Let’s DevOps IRL: my SRE postings on RackN!

I’m investing in these Site Reliability Engineering (SRE) discussions because I believe operations (and by extension DevOps) is facing a significant challenge in keeping up with development tooling.   The links below have been getting a lot of interest on twitter and driving some good discussion.

datanauts_logo_300

15967

Addressing this Ops debt is our primary mission at my company, RackN: we believe that integrated system level tooling is required.  We also believe that new tools should not disrupt environments so we work very hard to adapt to requirements of individual sites.

SRE is urgent because it provides a pragmatic path and rationale for investment.

Even if you don’t agree with Google’s term or all their practices, I think fundamental concepts of system thinking, status/pay, automation investment and developer collaboration are essential.  It should come as no surprise that these are all Lean/DevOps concepts; however, SRE has the pragmatic side of being a job function.

Here are some recent relevant discussions I’ve been having about SREs with links to both the audio and my text show notes.

Of course, RackN is also doing a WEEKLY SRE update that captures general interest items.  Check that out and subscribe.

Cloud Native PHYSICAL PROVISIONING? Come on! Really?!

We believe Cloud Native development disciplines are essential regardless of the infrastructure.

imageToday, RackN announce very low entry level support for Digital Rebar Provisioning – the RESTful Cobbler PXE/DHCP replacement.  Having a company actually standing behind this core data center function with support is a big deal; however…

We’re making two BIG claims with Provision: breaking DevOps bottlenecks and cloud native physical provisioning.  We think both points are critical to SRE and Ops success because our current approaches are not keeping pace with developer productivity and hardware complexity.

I’m going to post more about Provision can help address the political struggles of SRE and DevOps that I’ve been watching in our industry.   A hint is in the release, but the Cloud Native comment needs to be addressed.

First, Cloud Native is an architecture, not an infrastructure statement.

There is no requirement that we use VMs or AWS in Cloud Native.  From that perspective, “Cloud” is a useful but deceptive adjective.  Cloud Native is born from applications that had to succeed in hands-off, lower SLA infrastructure with fast delivery cycles on untrusted systems.  These are very hostile environments compared to “legacy” IT.

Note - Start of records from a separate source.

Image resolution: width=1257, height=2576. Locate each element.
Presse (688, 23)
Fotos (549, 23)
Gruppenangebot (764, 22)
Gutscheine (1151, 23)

What makes Digital Rebar Provision Cloud Native?  A lot!

The following is a list of key attributes I consider essential for Cloud Native design.

Micro-services Enabled: The larger Digital Rebar project is a micro-services design.  Provision reflects a stand-alone bundling of two services: DHCP and Provision.  The new Provision service is designed to both stand alone (with embedded UX) and be part of a larger system.

Swagger RESTful API: We designed the APIs first based on years of experience.  We spent a lot of time making sure that the API conformed to spec and that includes maintaining the Swagger spec so integration is easy.

Remote CLI: We build and test our CLI extensively.  In fact, we expect that to be the primary user interface.

Security Designed In: We are serious about security even in challenging environments like PXE where options are limited by 20 year old protocols.  HTTPS is required and user or bearer token authentication is required.  That means that even API calls from machines can be secured.

12 Factor & API Config: There is no file configuration for Provision.  The system starts with command line flags or environment variables.  Deeper configuration is done via API/CLI.  That ensures that the system can be fully managed by remote and configured securely becausee credentials are required for configuration.

Fast Start / Golang:  Provision is a totally self-contained golang app including the UX.  Even so, it’s very small.  You can run it on a laptop from nothing in about 2 minutes including download.

CI/CD Coverage: We committed to deep test coverage for Provision and have consistently increased coverage with every commit.  It ensures quality and prevents regressions.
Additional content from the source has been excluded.